(Screenshot grounding data)
--------

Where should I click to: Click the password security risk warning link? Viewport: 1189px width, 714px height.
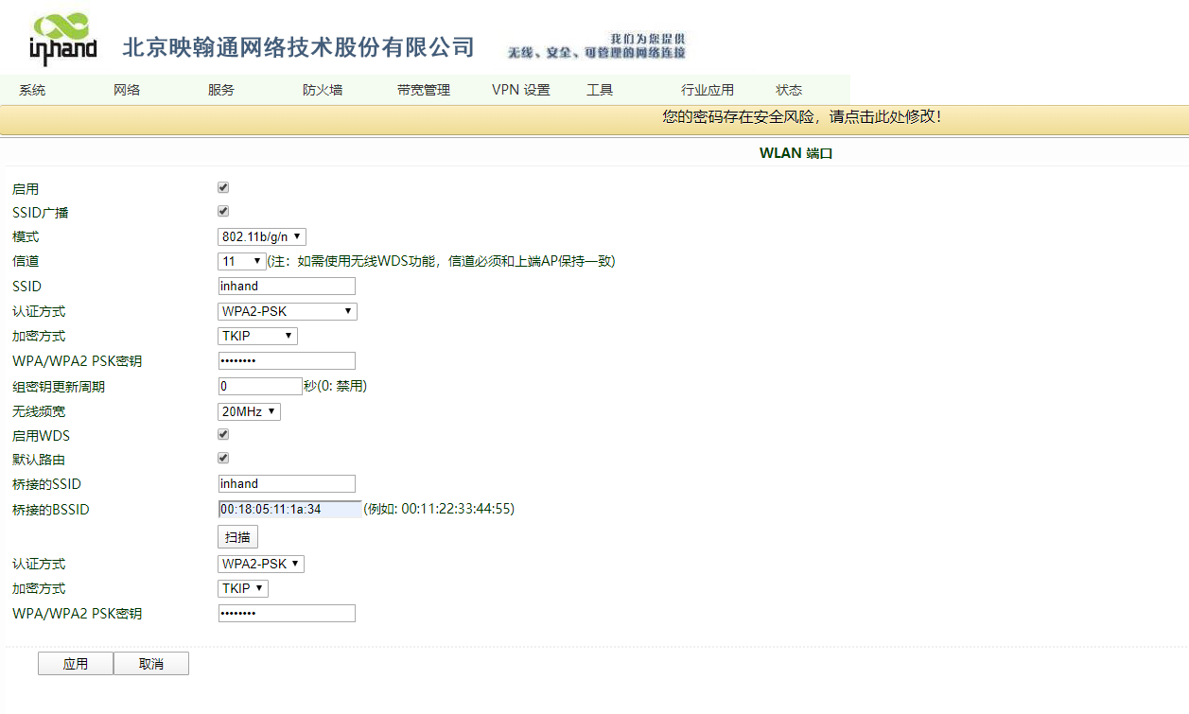click(x=801, y=117)
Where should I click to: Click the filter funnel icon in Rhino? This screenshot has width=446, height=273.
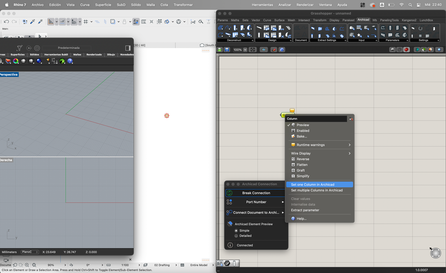pos(19,48)
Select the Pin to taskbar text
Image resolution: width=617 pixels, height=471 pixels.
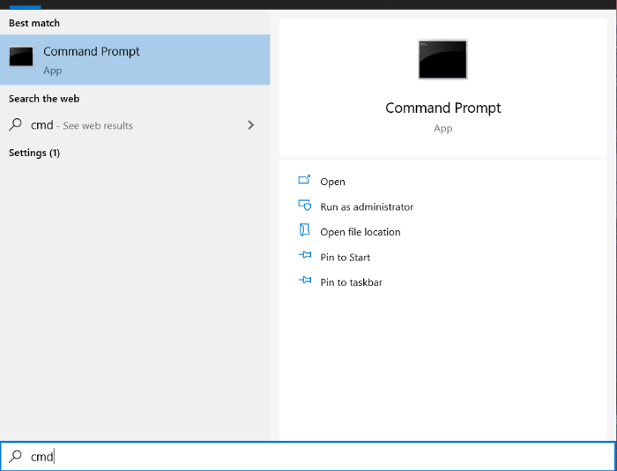[x=351, y=282]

--------

What you are asked to do. Every record, word for word, should be given back without its pictures.

Task solution.
Where should I click to: Click the password security risk warning link? Viewport: 1189px width, 714px height.
click(x=801, y=117)
Where should I click to: Click the filter funnel icon in Rhino? This screenshot has width=446, height=273.
pos(19,48)
Select the Pin to taskbar text
Image resolution: width=617 pixels, height=471 pixels.
[x=351, y=282]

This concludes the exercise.